Don’t you love a paradox? Baseball pays huge attention to statistical performance indicators, but shies away from target-based payment. Health care basically ignores tonnes of statistical evidence but many are rushing headlong towards target-based payment. And to heap irony atop the paradox, there are composite performance scores in baseball, like the aforementioned Wins Above Replacement, that could form the basis for payment without corrupting the enterprise. Even so, for pretty sound reasons, baseball won’t go there. In health care, there are no similarly valid omnibus measures of the performance of, say, a family doctor. Yet doctors have negotiated bonuses for performing simple tasks like ordering regular tests for diabetics or screening for certain cancers, both of which can and should be done by a computer.
How did this apparent absurdity become commonplace? It is a perfect illustration of the chasm between theory and practice. P4P sounds like a good idea. But health care and health are way too complex to make it work as well as it might in baseball. The link between what providers do and patient outcomes is not nearly so linear and immediately tangible as the relationship between a team’s on-base-plus-slugging average and the number of runs scored. Moreover, you can’t pay for performance unless the indicators are unambiguous and simple to measure. It’s easy to measure whether you’ve done Pap tests or ordered mammograms. It’s hard to measure whether you’ve helped a frail elderly person with four chronic conditions avoid complications over a ten-year period. That’s why P4P typically pays for the former and has no clue about how to reward the latter.
The result? Health care frequently pays extra for achieving targets that require no special skill or effort, and have little impact on the health of really sick patients. It’s a bit like paying outfielders extra for catching routine pop flies. In health care as in baseball, doing things the right way will get you a better result. But once you define “the right way” as a select list of cherry-picked activities and build the P4P scheme around them, you deflect attention from ends to means, and undervalue less tangible and discrete, but more important elements of success.
Baseball wasn’t always so wise. It used to overvalue some metrics, like batting average, and undervalue others, like how many balls a shortstop fields in a year (the greater the ground covered, the more balls fielded, and the fewer that reach the outfield for a base hit). Teams that developed and embraced better metrics ended up getting better returns on their investment (more wins per dollar) – that’s the essence of Moneyball.
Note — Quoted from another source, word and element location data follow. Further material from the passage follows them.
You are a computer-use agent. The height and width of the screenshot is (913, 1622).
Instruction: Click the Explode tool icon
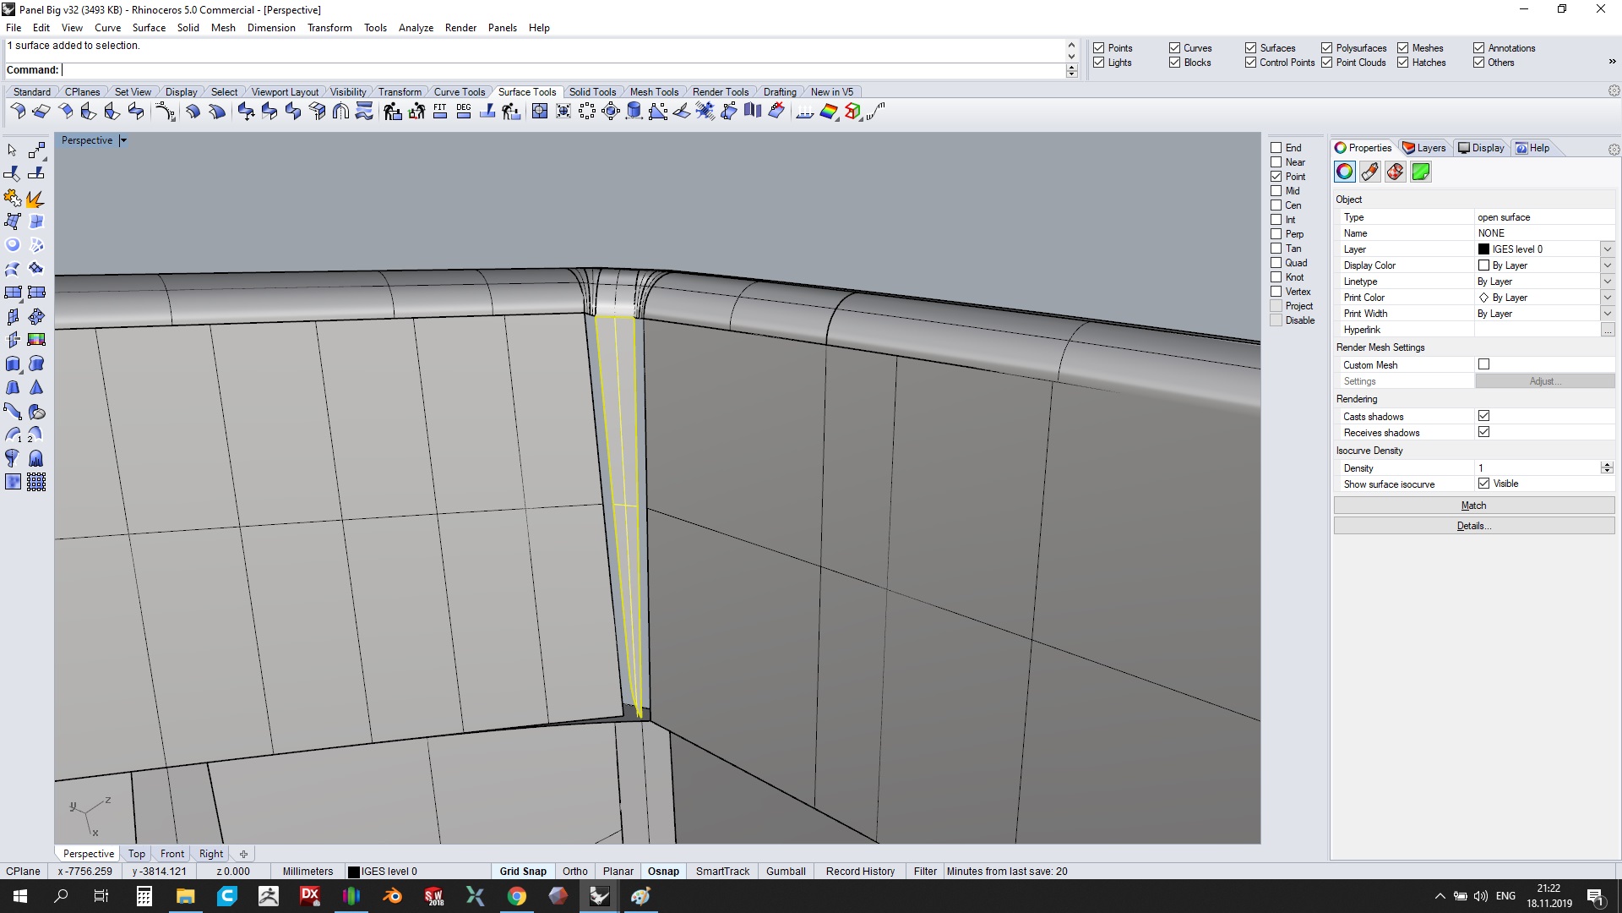(35, 199)
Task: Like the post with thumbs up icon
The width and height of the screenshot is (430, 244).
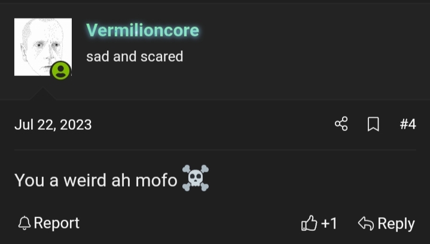Action: point(309,223)
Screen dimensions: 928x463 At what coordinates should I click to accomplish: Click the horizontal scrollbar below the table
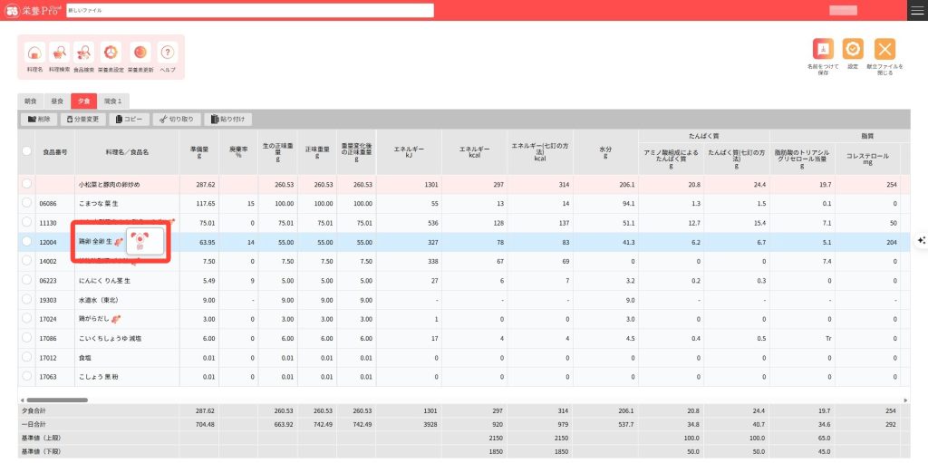coord(56,400)
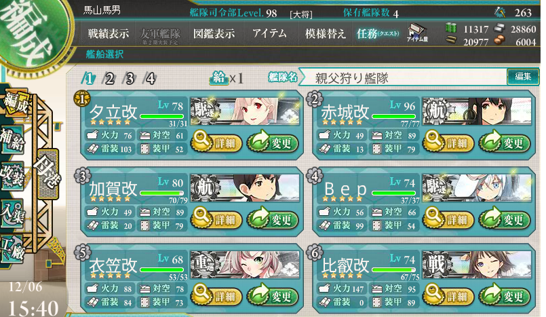
Task: Open the 戦績表示 menu item
Action: [109, 33]
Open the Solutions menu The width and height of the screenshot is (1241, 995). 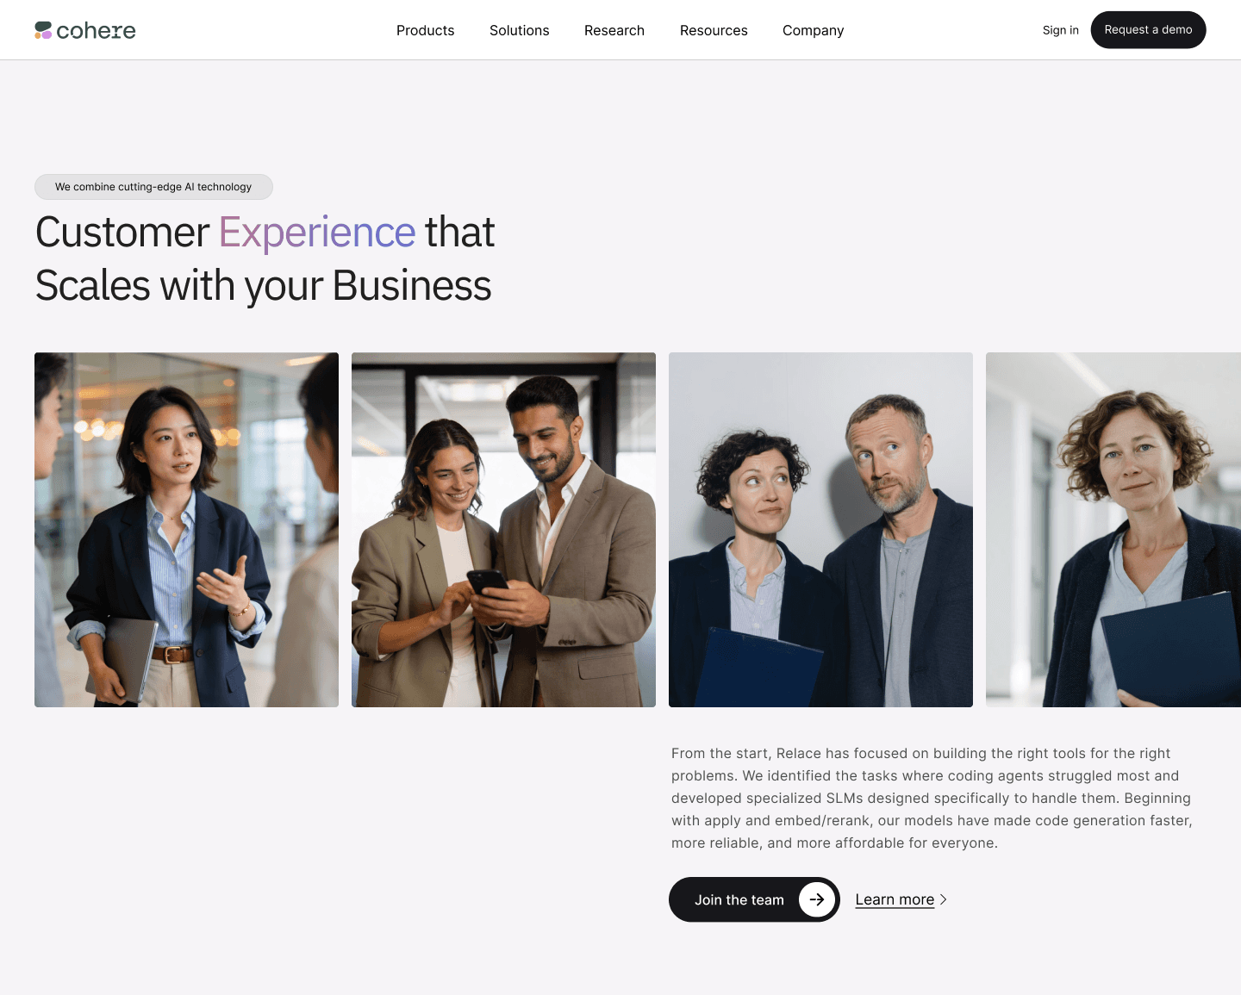point(519,30)
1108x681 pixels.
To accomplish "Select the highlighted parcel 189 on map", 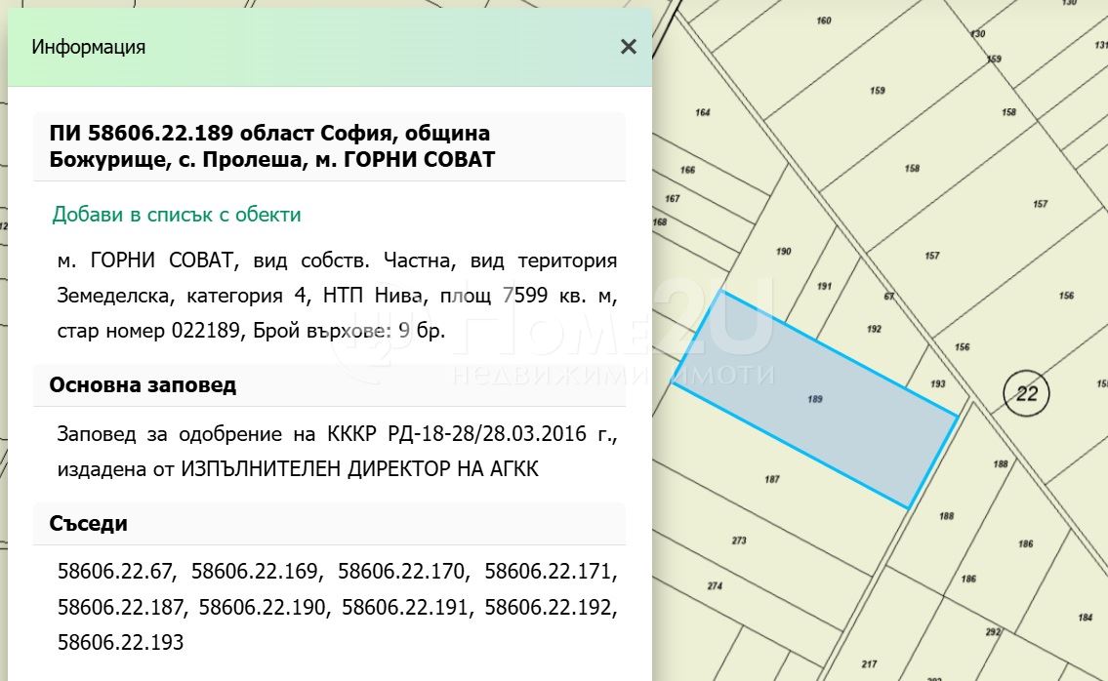I will point(815,399).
Using data to define and improve performance is great. Tying people's pay to their recent aggregate performance may seem counterintuitive, but it makes pretty good sense. Tying this year's pay to achieving this year's individual statistical targets – particular in team sports like baseball and health – is fraught with moral hazard. Health care needs to understand the difference if it wants providers to focus on what they achieve rather than what they do, and to respond creatively to patients’ needs rather than the target-triggered ring of the cash register.